Students walk out of a round table discussion about student movements at the Jozi Book Fair. 

 

 

A discussion on the future of student movements across the country resulted in a walkout of almost all the participants at a Jozi Book Fair event at the Wits’ Science Stadium yesterday evening.

The panel discussion about where the student movement is heading after #FeesMustFall hosted a number of representatives from tertiary institutions across the country. The discussion ended in the walkout after panellists ignored the rules to allow each other to speak without interruption. Ncedisa Mpemnyama (Black First Land First) and Shaeera Kalla (Wits PYA) ended up in an argument over the interruptions while Fallist Thenjiwe Mswane expressed her fury at the behaviour of the panel and some members of the audience which seemed to spark the walkout.

Sparks flew right at the beginning of the debate when Mpemnyama proposed that white people should leave the venue “because of the symbolic and historical nature of the issue of financial exclusion on higher education”.  Oupa Lehulere, the moderator, objected to his  request saying that the issue permeates all the levels of society.  A number of other members in the half-filled auditorium also rejected the idea, despite one white individual leaving almost immediately as a result.

Kalla, one of the leaders of the 2015 Fees Must Fall protests, said students need to be introspective about their hypocrisy and move past party politics in order to make a progress in their cause.  “We need to chart a new path and we need to be changing power structures,” said Kalla.

Palesa Mcophela of UWC EFF Student Command, said last year’s 0% fee increment came through blood, sweat and tears.  “When 0% increase was announced, we had been shot,” she said. She then called for all student leaders to be self-less in the struggle for free education.
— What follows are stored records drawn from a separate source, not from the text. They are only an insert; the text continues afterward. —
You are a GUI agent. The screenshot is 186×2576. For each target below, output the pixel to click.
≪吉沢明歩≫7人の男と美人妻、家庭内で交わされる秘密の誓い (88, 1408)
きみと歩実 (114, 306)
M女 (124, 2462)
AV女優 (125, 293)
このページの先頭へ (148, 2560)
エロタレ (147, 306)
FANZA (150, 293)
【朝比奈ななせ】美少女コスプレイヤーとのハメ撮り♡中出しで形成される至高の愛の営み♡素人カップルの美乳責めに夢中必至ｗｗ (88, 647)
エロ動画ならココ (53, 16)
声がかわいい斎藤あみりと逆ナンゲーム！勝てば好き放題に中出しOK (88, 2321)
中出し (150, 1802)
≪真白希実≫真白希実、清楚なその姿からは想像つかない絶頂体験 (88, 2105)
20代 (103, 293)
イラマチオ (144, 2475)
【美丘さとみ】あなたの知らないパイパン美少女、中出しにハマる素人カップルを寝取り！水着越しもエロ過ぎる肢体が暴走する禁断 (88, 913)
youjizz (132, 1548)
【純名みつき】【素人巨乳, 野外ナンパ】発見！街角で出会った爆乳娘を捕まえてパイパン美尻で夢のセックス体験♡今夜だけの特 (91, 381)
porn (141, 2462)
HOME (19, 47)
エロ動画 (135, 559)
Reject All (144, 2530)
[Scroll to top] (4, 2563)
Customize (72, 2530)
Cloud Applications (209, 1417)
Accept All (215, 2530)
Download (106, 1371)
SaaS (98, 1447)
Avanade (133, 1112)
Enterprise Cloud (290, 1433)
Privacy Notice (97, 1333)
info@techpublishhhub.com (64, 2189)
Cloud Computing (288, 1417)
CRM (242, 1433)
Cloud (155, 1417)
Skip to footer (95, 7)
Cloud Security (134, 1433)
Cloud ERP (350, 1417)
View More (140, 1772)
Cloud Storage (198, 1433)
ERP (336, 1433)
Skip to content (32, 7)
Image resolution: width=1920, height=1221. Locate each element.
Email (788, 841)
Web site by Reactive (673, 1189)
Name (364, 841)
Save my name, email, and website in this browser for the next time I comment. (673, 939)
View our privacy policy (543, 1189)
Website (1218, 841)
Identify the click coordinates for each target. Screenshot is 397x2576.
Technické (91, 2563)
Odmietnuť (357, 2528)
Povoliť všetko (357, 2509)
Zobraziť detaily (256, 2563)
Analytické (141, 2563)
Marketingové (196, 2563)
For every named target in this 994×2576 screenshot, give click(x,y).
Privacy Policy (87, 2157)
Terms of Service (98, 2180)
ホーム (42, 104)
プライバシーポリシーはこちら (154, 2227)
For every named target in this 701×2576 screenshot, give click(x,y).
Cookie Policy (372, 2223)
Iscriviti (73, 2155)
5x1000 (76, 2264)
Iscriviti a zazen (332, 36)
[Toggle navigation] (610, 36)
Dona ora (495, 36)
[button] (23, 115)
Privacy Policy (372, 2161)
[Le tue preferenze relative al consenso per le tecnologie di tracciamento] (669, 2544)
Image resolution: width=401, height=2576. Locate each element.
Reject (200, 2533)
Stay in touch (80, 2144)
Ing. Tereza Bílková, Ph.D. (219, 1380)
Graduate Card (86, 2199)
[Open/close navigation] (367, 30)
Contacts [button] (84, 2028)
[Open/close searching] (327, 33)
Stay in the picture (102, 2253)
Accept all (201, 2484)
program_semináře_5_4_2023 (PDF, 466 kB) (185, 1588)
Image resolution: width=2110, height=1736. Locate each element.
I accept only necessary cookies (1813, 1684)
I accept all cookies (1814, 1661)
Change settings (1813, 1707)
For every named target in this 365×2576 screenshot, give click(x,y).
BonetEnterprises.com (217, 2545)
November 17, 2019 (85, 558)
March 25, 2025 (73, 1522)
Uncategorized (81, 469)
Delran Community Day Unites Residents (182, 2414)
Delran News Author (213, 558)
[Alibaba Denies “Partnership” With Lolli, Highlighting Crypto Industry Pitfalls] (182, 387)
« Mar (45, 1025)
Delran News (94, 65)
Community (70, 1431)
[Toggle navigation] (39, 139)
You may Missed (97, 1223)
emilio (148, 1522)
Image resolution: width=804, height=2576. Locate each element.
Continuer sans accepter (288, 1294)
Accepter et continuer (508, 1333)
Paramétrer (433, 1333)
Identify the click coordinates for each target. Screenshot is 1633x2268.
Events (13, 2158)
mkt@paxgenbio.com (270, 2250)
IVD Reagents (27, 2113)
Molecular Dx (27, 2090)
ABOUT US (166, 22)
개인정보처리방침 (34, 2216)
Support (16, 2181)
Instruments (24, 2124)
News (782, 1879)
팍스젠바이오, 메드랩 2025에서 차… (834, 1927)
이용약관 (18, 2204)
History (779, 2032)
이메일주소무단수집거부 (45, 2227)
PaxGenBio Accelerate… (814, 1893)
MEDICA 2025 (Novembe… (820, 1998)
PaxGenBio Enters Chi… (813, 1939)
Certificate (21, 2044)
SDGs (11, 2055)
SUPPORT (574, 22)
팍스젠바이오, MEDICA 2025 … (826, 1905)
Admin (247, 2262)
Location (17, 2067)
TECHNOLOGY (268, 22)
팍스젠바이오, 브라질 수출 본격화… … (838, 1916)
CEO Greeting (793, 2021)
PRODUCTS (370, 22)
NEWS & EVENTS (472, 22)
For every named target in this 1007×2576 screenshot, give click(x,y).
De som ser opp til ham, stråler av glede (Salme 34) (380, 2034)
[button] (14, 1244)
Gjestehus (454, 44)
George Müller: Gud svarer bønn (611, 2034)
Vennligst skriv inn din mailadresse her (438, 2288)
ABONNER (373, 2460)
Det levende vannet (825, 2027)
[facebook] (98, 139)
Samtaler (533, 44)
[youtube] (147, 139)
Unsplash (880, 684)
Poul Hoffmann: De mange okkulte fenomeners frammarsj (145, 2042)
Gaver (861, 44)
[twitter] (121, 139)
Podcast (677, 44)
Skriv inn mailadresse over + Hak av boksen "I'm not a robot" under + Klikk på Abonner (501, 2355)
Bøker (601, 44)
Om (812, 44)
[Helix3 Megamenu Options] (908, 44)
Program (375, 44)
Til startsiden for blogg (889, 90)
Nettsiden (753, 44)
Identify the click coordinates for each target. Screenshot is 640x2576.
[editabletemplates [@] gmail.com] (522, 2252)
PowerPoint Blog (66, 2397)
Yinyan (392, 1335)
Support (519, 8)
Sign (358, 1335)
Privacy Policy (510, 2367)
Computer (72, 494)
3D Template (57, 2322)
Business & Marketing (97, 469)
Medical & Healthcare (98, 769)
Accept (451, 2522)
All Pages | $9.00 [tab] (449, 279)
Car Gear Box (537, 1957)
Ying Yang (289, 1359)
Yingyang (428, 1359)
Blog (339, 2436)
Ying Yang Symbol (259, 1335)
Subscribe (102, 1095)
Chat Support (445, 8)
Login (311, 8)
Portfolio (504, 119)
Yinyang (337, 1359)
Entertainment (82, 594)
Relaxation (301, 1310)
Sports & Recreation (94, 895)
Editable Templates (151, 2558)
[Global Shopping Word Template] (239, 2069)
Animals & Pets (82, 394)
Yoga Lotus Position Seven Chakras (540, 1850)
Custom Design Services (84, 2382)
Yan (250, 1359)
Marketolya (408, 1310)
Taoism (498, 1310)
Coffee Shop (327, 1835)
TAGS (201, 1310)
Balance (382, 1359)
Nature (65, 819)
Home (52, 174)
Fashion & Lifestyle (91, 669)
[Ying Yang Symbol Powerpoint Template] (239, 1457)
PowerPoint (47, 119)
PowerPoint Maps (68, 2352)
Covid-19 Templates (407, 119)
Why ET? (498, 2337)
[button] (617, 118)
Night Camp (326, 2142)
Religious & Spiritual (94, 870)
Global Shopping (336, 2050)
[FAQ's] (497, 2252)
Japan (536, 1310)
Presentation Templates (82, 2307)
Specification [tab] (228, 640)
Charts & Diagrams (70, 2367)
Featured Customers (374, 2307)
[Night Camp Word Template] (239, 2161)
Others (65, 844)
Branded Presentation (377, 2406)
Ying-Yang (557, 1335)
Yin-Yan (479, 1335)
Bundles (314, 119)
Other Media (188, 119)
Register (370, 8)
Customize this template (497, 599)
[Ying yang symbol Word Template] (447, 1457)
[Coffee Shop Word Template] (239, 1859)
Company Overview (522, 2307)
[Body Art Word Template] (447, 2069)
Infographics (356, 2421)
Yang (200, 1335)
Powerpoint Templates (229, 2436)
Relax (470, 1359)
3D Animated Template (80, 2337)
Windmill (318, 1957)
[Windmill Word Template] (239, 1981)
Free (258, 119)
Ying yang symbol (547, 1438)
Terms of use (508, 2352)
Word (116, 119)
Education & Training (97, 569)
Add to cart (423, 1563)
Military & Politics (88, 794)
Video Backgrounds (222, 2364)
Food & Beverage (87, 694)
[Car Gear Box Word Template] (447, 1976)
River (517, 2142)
Mpemnyama said he doesn’t take seriously people who have betrayed the student struggle.  He spoke of how some students claimed an undeserved victory on Fees Must Fall while they went against the mandate given to them by students.  “If we don’t speak the politics of truth, this country will be a failed banana republic,” he said.

Nthabiseng Nooe from the University of Pretoria told the audience of her disappointment on how the government reacted to the Fees Must Fall movement last year, saying the government reacted as if “we were forty years back”.

“My expectation was that the minister of the Department of Higher Education and Training (DHET, Blade Nzimande) would discourage us from protesting because of the implications a protest would have on our future or psychological state, but his fear was about what his (Nzimande’s) government would do to us,” said Nooe.  She said although political ideology is important, there is a need for students and the broader community to unite.

There is still uncertainty about the potential increase in higher education fees in 2016 with reports circulating this weekend that university councils are likely to propose an 8% fee increment for next year.